Set down, word for word, the portion of the forum thread below about Europe's fastest supercomputer that runs from "Well, yes and" up to and including "20 years ago...".

# Passage shown

=======

A look inside the fastest supercomputer in Europe

khandekars · on June 14, 2009

Processor: 32-bit PowerPC 450 at 850 MHz. The supercomputer has 294,912 processor cores. Instead of running it at a higher speed, they are quite correctly exploiting the parallelism. It's a net win for performance and energy efficiency. I guess that the desktops of the future will tend to follow a similar trend.

wmf · on June 14, 2009

I guess that the desktops of the future will tend to follow a similar trend.

They won't, because desktop software is quite different from HPC software.

gaius · on June 15, 2009

Well, yes and no. A games developer will do whatever they can to get realistic fluid simulation, for example. People already use more compute power for fog and smoke in games than was used on the weather 20 years ago...

Remember history. Anything people could do on the "mainframe", they eventually wanted to on the desktop.

khandekars · on June 15, 2009

I will like to believe that the Desktop software will move towards parallelism, may not be to the same extent as of HPC, but in a similar direction in the sense that it will certainly go away from strictly single core approach. It won't be easy, e.g. none of the web browsers today fully exploits all cores of a box. But, it will be fun to watch.

Off topic: I'm in your fan club, :) due to your "Hack the planet" blog http://wmf.editthispage.com since Dec. 1999.

wmf · on June 15, 2009

The cost of finding all the single-thread bottlenecks and parallelizing them is immense -- akin to the Manhattan Project -- and the payoff would be that Intel and AMD could sell different (perhaps lower power) processors than they do today. Why bother? We have processors that work perfectly well for desktop software.

=======

# Record extracts
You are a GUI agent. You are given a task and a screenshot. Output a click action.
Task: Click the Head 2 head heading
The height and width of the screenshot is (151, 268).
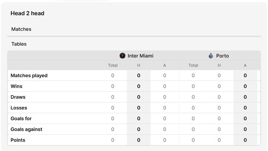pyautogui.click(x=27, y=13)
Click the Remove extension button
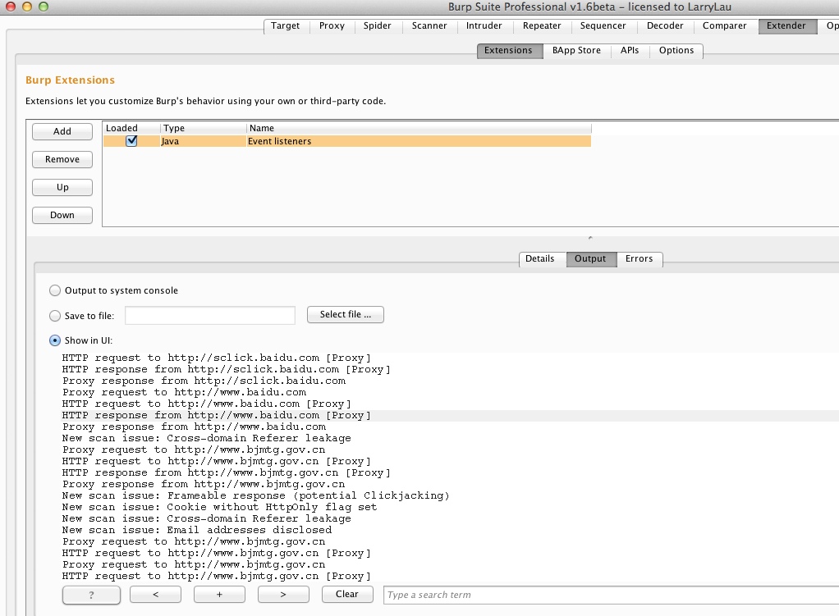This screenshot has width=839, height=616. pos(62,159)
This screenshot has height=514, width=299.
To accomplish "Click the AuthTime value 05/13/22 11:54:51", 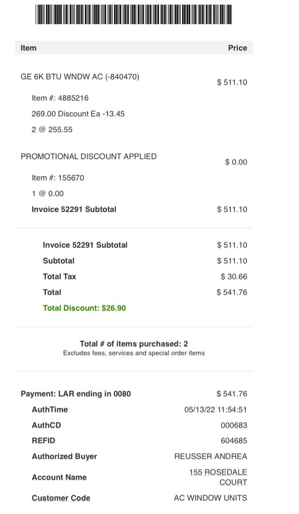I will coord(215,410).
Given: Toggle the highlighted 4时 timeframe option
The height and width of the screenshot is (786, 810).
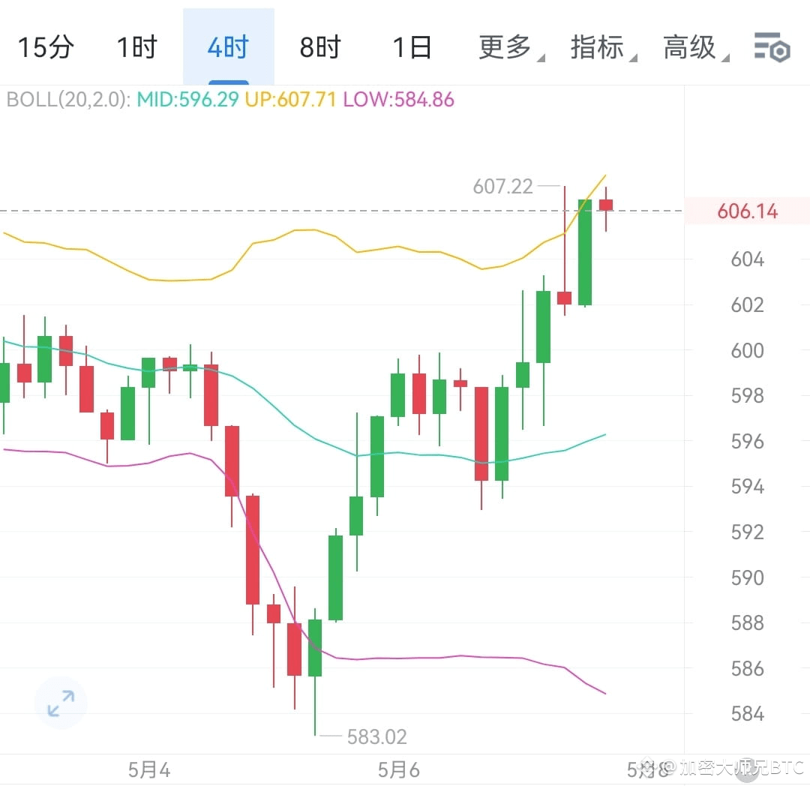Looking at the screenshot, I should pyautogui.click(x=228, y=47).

=======

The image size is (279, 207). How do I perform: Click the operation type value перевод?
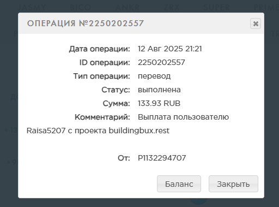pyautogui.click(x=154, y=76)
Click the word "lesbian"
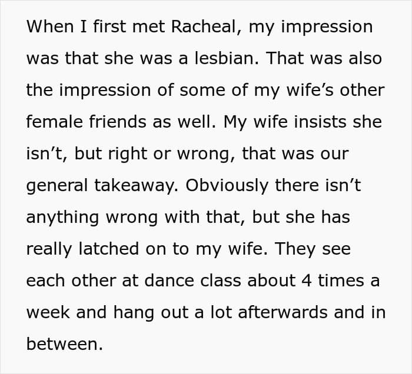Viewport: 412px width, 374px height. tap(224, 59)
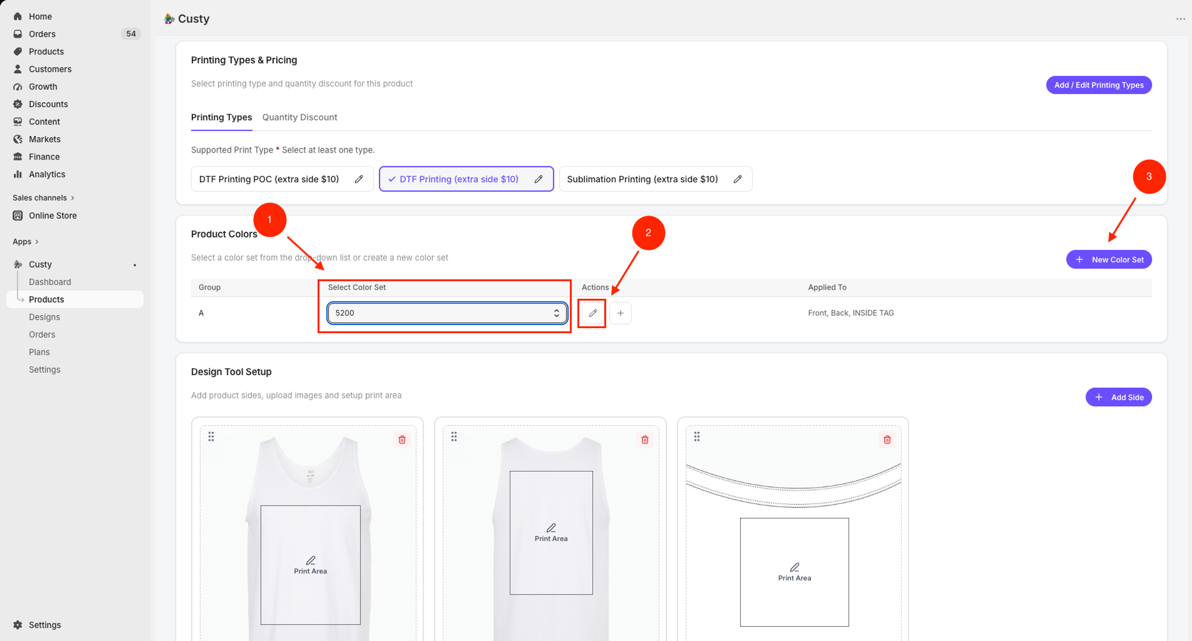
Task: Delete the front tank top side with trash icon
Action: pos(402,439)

=======

# Finished answer
Well, yes and no. A games developer will do whatever they can to get realistic fluid simulation, for example. People already use more compute power for fog and smoke in games than was used on the weather 20 years ago...